In the meanwhile, stupid people are rewarded with laon modifications. That is absurd. That is welfare for stupid people. Once again, anyone not stupid enough to go into debt at 10:1 HHI, and then HELOC every penney they can from the asset, and then make zero payments for 5 years, and then get a loan modification -- is the one paying the way for those who were that stupid.
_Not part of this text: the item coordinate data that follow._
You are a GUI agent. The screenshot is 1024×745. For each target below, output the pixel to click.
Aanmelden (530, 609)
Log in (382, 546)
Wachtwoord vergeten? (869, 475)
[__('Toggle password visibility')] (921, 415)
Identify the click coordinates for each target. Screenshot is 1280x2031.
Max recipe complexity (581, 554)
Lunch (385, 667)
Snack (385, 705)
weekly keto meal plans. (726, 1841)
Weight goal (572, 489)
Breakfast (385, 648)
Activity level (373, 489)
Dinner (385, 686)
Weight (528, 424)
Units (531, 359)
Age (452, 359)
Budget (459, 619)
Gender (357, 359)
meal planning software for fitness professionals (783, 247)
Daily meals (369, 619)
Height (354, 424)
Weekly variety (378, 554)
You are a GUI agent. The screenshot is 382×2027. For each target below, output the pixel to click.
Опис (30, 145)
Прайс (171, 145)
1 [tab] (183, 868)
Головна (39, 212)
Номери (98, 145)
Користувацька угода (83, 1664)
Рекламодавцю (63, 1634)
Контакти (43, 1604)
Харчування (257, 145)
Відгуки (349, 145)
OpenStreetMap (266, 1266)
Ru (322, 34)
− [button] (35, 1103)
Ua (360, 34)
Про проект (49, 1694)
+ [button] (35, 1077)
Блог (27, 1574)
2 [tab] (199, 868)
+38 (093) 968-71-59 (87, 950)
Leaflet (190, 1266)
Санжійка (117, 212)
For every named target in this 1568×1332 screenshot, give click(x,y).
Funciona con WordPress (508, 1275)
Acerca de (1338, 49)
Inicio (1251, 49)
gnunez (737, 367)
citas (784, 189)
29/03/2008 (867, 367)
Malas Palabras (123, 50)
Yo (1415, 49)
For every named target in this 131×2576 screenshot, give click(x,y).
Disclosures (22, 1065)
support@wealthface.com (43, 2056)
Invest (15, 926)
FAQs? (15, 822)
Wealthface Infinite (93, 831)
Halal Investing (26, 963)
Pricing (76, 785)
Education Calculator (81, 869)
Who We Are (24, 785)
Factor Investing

Back on topic: 3:1 is a good rule for anyone coming on Patrick.Net for good advice. If you are wealthy enough to go beyond that ratio, you can just use the tried and true system of telling your REMafia member, "I can afford this much $___ per month", and out of the goodness of their heart they will find a home that takes (just a little bit more than) that amount for you to own.
The cost of being subprime is 539 bucks a month down the toilet.
PMI/MIP is tax-deductible tho
It is however quickly phases out if your AGI is over 100K a year, full phase out around 110K if I recall.
I thought it was tax deductable and got screwed come tax time cause of the phase out..
Hi,
I've been looking for a home for quite awhile and while I'm already pre-approved with one lender, I'm researching others just in case. I have decent credit just shy of 700 but an extremely stable and relatively high paying job. Even then, I'm finding it hard to find a decent house that I can afford without going up to 5x my income of more which doesn't fit within the financial goals I've set for myself.
http://www.zillow.com/mortgage/BorrowerQuoteDetail.htm?quote=ZQ-KGVDXMZK
Loan product 30 year fixed (FHA)
Interest rate 4.125%
APR 5.452%
Payment (P&I) $2,379
Loan amount $481,970
Down payment $17,500
Assumed rate lock 30-day
Note due in 30 years (360 months)
Pre-payment penalty No
Appraisal fee $385
Processing fee $895
Lender credit ($10,254)
FHA upfront MI premium What's this? $8,444
Total Lender Credit What's this? $530
I received this quite today and I'm interested in what the people here think of it? The APR looks a little high to me but the fees appear lower than others. The payment seems huge to me but then again, I'm paying less than $2k a month for a small apartment and this would be used to purchase at least a 3/2 with garage.